For the fainthearted . . .

A Sermon for Sunday, 25th August 2024 (Fourteenth Sunday after Pentecost)

“When many of his disciples heard it, they said, “This teaching is difficult; who can accept it? ” John 6:60

The complaining disciples would feel very comfortable living today. In our culture, if anything is difficult, if anything is testing, if anything is hard, then there must be questions raised about it. The radio phone-ins will be a succession of calls saying that things weren’t fair.  Social media platforms will be alive with random opinions and silly theories.

The Leaving Certificate Examination results were published at 10 am on Friday and there were, of course, complaints.  The complaints will only grow in the coming years as the cohorts who lost time through Covid-19 complete their education and the concessions made to those cohorts are withdrawn   If examinations are demmed to be too hard, people complain, but isn’t that the point of examinations? If standards are high, people complain, but why have standards at all if they are not high? Would you want a doctor who hadn’t completed the hardest of examiantions?

Jesus asks much of his disciples, and, like people today, there are some who want an easy path to follow, there are some who are looking for a part-time faith, there are some who would lika a discipleship where one can pick and choose the bits one wants. The whole consumerist culture says that people can take what they want and leave what they don’t like, and when it comes to following Jesus, people, shaped by that culture, take the same attitude to their faith as to everything else.

At a lecture on Friday, the presenter showed research that Catholic people liked their local parish and community, but they rejected the Hierarchy.  Being a contrarian sort of person, there was a temptation to say that those who rejected the authority of the Roman Catholic Church shoulf properly be called ‘Protrestants’.

Among those who followed Jesus, there were those who simply could not show the commitment needed, John Chapter 6 Verse 66 tells us, ‘Because of this many of his disciples turned back and no longer went about with him’.

It seems a very sad comment. The inclination today would be to tell people they could take a gentler path, that they could follow Jesus in their own way, except that Jesus doesn’t suggest such a path is possible—one is a disciple, or not a disciple. There are some things where people do things or they don’t do them, and doing them requires discipline. The words disciple and discipline have the same root, one cannot be the former without the latter.

Christians are people who claim to believe in the most important thing in the world, they are people who talk about eternal life. Christians claim to want to tell people about the greatest thing anyone could possibly possess. Yet there is a tendency to behave as if faith were a menu where one could select the things that looked nice avoid anything that is not to one’s taste.

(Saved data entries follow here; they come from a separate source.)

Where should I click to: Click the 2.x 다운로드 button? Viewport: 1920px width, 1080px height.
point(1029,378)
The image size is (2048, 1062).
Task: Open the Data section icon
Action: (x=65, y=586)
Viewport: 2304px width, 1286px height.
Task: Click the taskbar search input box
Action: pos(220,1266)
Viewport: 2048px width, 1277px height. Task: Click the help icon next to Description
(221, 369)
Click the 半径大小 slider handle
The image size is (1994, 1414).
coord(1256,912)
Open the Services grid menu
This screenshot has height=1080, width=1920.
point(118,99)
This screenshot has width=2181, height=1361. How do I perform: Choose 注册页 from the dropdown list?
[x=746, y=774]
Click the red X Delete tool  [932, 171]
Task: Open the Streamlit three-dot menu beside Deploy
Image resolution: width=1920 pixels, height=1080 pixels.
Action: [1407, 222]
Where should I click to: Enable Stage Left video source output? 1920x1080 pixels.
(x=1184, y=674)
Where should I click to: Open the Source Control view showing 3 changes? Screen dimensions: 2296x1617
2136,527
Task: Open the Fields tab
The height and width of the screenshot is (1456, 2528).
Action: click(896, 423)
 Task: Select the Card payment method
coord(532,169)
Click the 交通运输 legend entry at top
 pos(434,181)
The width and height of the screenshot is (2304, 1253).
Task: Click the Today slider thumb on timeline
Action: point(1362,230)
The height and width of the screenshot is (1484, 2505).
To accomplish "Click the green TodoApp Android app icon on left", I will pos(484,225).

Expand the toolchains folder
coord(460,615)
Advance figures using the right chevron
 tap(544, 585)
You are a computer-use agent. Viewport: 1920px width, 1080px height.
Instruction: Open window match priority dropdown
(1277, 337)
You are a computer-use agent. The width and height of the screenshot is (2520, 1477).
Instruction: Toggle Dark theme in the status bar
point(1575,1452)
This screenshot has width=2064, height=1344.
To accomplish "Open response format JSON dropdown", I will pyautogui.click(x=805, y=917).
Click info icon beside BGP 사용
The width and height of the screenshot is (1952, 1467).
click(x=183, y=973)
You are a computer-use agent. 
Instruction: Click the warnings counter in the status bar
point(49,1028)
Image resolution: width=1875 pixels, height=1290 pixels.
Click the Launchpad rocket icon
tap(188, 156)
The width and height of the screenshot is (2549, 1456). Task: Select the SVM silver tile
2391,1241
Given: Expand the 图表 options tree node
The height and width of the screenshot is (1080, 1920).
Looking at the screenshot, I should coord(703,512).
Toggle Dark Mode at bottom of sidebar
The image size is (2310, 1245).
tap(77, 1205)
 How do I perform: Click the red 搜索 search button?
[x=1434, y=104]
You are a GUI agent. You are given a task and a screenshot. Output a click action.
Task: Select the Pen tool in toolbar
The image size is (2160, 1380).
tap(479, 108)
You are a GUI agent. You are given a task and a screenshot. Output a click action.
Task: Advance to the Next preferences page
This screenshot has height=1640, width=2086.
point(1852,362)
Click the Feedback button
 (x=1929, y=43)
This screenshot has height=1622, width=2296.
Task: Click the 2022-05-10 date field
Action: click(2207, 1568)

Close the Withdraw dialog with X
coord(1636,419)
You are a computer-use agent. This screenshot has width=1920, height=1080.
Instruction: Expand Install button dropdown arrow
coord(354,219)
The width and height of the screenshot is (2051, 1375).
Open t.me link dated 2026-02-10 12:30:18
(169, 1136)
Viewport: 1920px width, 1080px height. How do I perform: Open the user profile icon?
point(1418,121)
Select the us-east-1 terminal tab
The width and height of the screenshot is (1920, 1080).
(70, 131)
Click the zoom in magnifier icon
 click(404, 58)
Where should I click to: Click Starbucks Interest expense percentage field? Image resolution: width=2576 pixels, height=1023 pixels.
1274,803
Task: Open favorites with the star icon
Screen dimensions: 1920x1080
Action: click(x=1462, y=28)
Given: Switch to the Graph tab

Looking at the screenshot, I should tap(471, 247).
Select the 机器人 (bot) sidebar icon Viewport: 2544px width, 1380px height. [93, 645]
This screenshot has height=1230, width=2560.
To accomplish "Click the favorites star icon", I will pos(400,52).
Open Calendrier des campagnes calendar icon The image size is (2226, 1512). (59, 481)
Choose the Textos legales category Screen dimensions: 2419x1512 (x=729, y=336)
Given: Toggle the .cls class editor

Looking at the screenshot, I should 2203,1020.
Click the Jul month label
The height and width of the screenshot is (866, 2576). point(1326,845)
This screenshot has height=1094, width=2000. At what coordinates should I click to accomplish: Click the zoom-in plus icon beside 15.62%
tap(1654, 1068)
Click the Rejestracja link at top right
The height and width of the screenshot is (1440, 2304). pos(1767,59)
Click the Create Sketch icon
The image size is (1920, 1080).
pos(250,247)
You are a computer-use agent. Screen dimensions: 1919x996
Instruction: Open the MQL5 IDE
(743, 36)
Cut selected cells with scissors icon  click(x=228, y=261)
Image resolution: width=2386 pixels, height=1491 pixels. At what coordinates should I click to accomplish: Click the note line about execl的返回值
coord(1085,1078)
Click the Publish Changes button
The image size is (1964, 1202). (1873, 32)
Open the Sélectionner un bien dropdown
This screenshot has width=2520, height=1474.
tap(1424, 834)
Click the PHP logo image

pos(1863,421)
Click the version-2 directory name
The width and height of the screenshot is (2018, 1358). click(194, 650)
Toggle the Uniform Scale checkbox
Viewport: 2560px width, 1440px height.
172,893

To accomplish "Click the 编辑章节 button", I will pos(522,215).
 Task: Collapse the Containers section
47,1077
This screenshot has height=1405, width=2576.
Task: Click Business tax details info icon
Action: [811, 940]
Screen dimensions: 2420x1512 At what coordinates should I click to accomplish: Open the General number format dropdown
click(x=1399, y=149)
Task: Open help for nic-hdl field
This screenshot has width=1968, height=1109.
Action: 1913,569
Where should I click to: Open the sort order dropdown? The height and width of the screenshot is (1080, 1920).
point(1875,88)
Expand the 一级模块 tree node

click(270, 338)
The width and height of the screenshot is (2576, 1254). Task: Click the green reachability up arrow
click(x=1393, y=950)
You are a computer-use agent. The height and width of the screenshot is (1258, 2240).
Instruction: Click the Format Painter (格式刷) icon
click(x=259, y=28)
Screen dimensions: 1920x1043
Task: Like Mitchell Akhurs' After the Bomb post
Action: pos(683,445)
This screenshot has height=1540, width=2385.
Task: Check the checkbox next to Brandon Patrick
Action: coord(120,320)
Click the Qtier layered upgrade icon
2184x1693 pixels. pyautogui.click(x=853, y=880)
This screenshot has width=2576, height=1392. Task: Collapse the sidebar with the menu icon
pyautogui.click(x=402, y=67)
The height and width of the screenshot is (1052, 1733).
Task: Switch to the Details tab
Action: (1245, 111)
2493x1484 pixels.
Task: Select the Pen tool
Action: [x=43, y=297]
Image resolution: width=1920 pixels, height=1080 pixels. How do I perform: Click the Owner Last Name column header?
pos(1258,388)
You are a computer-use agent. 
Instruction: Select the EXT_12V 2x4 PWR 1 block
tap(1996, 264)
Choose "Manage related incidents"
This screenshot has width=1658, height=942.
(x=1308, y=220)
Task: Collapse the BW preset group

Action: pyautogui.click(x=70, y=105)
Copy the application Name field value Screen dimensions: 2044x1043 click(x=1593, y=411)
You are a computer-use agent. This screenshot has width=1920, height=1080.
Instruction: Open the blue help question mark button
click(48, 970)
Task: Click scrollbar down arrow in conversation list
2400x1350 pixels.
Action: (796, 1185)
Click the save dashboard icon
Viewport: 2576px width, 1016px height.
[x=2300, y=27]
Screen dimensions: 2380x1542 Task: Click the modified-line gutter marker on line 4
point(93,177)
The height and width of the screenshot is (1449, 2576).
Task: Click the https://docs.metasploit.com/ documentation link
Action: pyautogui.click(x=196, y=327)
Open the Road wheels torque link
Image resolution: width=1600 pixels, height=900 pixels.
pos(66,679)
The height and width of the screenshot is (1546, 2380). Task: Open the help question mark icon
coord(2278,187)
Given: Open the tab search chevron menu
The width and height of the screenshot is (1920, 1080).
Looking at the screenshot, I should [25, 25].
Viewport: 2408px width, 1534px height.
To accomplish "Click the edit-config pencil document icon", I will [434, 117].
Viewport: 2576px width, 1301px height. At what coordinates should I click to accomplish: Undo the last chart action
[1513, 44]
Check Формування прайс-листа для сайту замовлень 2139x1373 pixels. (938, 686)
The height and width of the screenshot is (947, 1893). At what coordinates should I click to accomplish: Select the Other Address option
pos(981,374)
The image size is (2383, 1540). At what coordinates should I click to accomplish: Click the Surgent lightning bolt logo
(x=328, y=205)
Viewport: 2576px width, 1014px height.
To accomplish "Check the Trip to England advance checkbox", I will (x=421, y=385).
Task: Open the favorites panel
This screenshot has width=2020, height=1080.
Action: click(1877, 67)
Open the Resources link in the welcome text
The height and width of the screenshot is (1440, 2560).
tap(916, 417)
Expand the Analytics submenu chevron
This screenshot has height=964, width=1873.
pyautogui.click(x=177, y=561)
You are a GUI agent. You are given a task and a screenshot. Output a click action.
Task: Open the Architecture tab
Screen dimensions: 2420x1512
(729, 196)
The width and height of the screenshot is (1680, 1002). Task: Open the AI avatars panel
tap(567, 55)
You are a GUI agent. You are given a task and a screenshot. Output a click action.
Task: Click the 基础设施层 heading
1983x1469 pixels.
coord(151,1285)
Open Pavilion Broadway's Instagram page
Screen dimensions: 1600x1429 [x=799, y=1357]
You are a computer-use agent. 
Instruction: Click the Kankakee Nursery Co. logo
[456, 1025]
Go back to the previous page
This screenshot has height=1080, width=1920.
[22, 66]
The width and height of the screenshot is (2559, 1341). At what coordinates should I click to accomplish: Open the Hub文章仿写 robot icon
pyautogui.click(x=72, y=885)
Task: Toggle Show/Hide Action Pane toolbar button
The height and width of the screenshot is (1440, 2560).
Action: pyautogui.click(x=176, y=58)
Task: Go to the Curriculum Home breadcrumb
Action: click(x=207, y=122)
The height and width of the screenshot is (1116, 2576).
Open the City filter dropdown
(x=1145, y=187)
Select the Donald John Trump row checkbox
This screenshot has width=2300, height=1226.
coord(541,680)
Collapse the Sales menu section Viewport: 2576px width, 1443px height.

Christians now behave as if discipleship were something that is easy. Being a member of the church is presented as  something that would never make anyone say, ‘this teaching is difficult’. Integrity demands that the question must be asked as to what sort of Jesus it is in whom people believe if they think that following him can be just about choosing the easy bits.

Dietrich Bonhoeffer, the German pastor executed by the Nazis in World War II after his part in the plot to kill Adolf Hitler, wrote a book called The Cost of Discipleship. Bonhoeffer talks about ‘cheap grace’.

Cheap grace is the preaching of forgiveness without requiring repentance, baptism without church discipline. Communion without confession. Cheap grace is grace without discipleship, grace without the cross, grace without Jesus Christ.

Grace without Jesus Christ is obviously no grace at all, but isn’t that what those disciples wanted when they decided to stop following Jesus?

‘This teaching is difficult; who can accept it?’ it was a valid question; it had to be answered.

The answer given by many of the people then and by many people now is that they cannot accept a Jesus who makes demands of them. Bonhoeffer contrasts the ‘cheap grace’, which was offered by the church then (and is offered much more by the church now), with the costly grace offered by Jesus,

costly grace confronts us as a gracious call to follow Jesus, it comes as a word of forgiveness to the broken spirit and the contrite heart. It is costly because it compels a man to submit to the yoke of Christ and follow him; it is grace because Jesus says: ‘My yoke is easy and my burden is light’.

Discipleship is not easy, it asks much of those who call themselves Christian, but what is the alternative?

Jesus notices that people have drifted away, no longer able to accept the challenge and he turns to his friends in John Chapter 6 Verse 67-68, ‘So Jesus asked the twelve, ‘Do you also wish to go away?’ Simon Peter answered him, ‘Lord, to whom can we go? You have the words of eternal life.’’

‘To whom may we go?’ It’s a question for Christians now as well as a question for the disciples.